• **GIVEN TEXT**
Menopause news
Latest HRT and breast cancer study
9 November 2020
The British Medical Journal recent published a paper on the findings of a study to assess the risks of breast cancer associated with different types and durations of hormone replacement therapy (HRT).
The study, the largest of its kind, involved 98,611 women aged 50-79 with a primary diagnosis of breast cancer between 1998 and 2018. Information was obtained from two large databases in UK primary care.
Dr Yana Vinogradova, a Senior Research Fellow in the School of Medicine at the University of Nottingham was the lead investigator on the study. She said: "Our purpose was to conduct the largest observational study ever undertaken, and to include all available information on HRT use and other risk factors. Our aim was to provide comprehensive, detailed and accurate estimates of the risks for different HRT treatment formulations."
The study confirmed increased risks of breast cancer associated with long term use of oestrogen only therapy and combined oestrogen and progestogen therapy.
As shown by other studies, the risk was greater with combined HRT than with estrogen only, and the combined treatment associated with the lowest risk increase was estradiol-dydrogesterone.
The findings suggest lower increased risks of breast cancer associated with longer term HRT use, and a more noticeable decline in risks once treatment is stopped, compared with the previous meta-analysis.

• **ACTIVITY**
In the HRT and breast cancer study, how many women were involved?

(Rows contained in a dataset)

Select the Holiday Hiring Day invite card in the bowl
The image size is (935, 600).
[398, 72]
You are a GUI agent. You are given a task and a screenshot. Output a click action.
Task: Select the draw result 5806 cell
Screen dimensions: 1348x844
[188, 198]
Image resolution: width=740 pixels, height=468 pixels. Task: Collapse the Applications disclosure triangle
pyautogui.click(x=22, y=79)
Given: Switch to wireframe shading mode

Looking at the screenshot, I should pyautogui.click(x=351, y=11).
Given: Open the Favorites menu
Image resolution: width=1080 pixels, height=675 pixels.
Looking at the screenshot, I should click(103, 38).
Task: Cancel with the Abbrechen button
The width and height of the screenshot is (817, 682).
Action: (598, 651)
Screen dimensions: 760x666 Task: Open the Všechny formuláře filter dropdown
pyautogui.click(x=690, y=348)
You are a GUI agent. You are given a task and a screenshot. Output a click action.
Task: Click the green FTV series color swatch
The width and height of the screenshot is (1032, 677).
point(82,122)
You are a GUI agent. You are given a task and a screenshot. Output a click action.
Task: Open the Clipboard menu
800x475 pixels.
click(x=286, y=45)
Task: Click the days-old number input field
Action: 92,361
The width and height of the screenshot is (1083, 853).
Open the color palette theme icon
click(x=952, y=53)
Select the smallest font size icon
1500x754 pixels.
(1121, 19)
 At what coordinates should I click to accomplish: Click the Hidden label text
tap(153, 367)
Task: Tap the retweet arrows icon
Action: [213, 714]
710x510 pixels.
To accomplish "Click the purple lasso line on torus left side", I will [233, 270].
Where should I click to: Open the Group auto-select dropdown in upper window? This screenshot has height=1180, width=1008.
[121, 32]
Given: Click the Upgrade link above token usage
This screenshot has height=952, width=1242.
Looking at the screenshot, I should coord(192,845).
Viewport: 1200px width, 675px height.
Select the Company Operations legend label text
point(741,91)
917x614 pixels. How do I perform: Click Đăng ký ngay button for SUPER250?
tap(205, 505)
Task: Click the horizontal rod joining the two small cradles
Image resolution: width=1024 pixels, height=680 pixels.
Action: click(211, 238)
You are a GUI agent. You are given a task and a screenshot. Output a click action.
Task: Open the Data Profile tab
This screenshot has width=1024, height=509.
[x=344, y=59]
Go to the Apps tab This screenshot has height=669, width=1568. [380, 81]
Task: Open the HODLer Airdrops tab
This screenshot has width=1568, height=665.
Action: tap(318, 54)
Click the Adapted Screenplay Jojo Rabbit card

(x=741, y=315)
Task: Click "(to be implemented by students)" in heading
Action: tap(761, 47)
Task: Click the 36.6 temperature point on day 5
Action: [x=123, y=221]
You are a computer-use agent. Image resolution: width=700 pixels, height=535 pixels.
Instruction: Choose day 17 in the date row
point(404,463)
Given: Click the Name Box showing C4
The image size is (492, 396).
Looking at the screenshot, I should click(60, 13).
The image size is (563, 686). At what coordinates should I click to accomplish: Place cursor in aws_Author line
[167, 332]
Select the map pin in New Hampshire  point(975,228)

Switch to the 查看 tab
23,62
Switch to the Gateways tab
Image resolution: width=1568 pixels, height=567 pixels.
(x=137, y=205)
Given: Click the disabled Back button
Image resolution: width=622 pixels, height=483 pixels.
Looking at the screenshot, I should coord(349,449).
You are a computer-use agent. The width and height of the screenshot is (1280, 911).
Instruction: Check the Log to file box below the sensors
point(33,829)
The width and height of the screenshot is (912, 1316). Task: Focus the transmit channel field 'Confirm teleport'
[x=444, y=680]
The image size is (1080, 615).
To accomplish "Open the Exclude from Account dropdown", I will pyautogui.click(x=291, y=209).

• **EXERCISE RESULT**
The study involved 98,611 women aged 50-79.